■ **Task to carry out**:
What lines in the records below mention "computer"? List them all.

■ **Records to process**:
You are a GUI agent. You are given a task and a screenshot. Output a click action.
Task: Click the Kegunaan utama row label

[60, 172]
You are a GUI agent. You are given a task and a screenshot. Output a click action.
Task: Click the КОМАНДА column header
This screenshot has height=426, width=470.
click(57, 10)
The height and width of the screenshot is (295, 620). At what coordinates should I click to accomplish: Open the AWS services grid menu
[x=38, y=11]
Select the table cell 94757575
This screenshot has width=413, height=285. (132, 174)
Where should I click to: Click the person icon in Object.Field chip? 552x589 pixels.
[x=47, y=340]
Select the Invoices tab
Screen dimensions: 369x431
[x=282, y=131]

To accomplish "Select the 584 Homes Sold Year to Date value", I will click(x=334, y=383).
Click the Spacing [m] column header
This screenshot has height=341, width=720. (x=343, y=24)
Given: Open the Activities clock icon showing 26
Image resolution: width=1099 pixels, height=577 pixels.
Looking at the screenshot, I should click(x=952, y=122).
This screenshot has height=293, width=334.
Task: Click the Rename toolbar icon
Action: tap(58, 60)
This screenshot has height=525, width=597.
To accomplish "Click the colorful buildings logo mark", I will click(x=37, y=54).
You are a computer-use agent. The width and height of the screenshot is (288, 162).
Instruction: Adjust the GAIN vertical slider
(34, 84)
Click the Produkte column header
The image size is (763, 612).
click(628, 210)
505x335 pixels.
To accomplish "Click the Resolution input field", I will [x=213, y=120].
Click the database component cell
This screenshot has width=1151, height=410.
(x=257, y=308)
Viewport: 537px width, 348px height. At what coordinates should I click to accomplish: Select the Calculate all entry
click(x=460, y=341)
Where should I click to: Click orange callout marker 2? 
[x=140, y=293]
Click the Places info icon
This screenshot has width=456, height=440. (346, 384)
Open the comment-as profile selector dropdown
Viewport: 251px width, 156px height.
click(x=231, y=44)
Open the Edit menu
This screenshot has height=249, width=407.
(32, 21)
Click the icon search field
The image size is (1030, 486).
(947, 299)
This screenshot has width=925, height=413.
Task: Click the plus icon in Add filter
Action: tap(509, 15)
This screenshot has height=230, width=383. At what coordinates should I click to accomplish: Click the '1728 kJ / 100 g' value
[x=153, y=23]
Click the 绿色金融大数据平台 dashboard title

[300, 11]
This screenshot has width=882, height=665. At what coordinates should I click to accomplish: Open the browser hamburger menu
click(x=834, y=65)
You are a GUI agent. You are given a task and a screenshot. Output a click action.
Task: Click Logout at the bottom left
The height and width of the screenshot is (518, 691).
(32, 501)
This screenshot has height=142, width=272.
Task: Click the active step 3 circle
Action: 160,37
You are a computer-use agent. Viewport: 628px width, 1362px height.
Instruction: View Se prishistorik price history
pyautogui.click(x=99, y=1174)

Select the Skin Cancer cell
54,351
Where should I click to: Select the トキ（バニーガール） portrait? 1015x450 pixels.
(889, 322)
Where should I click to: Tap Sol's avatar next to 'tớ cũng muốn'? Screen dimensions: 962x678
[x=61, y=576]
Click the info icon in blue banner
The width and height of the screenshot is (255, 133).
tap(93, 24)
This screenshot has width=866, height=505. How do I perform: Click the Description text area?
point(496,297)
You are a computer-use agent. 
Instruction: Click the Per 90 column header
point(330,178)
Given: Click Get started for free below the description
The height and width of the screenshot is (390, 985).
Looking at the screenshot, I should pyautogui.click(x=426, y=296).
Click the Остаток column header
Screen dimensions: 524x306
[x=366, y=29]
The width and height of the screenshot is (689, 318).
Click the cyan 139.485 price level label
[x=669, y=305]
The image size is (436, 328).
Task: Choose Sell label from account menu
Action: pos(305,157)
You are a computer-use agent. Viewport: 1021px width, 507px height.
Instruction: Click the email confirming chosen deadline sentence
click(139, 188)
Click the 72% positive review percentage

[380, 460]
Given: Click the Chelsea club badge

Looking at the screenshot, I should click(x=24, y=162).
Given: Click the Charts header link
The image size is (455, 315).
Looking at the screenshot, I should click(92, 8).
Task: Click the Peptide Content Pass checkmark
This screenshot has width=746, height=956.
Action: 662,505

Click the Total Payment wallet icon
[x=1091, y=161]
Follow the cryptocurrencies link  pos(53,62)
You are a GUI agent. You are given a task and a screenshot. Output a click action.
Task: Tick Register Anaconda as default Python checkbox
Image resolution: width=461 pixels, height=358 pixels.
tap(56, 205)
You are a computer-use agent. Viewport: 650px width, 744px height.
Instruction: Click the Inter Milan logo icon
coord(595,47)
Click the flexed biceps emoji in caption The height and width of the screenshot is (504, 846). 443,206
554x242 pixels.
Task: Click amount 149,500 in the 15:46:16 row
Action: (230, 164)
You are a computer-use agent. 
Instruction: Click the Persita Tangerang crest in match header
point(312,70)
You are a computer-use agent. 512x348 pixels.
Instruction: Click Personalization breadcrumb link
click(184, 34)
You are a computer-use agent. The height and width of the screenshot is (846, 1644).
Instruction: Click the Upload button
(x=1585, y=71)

■ **Answer box**:
You are a computer-use agent. The width and height of the screenshot is (288, 162).
You are a computer-use agent. Viewport: 628px width, 1362px height.
You are a computer-use agent. 
You are a computer-use agent. Viewport: 1021px width, 507px height.
You are a computer-use agent. Viewport: 650px width, 744px height.
You are a computer-use agent. 
You are a computer-use agent. 512x348 pixels.
You are a computer-use agent. The height and width of the screenshot is (846, 1644).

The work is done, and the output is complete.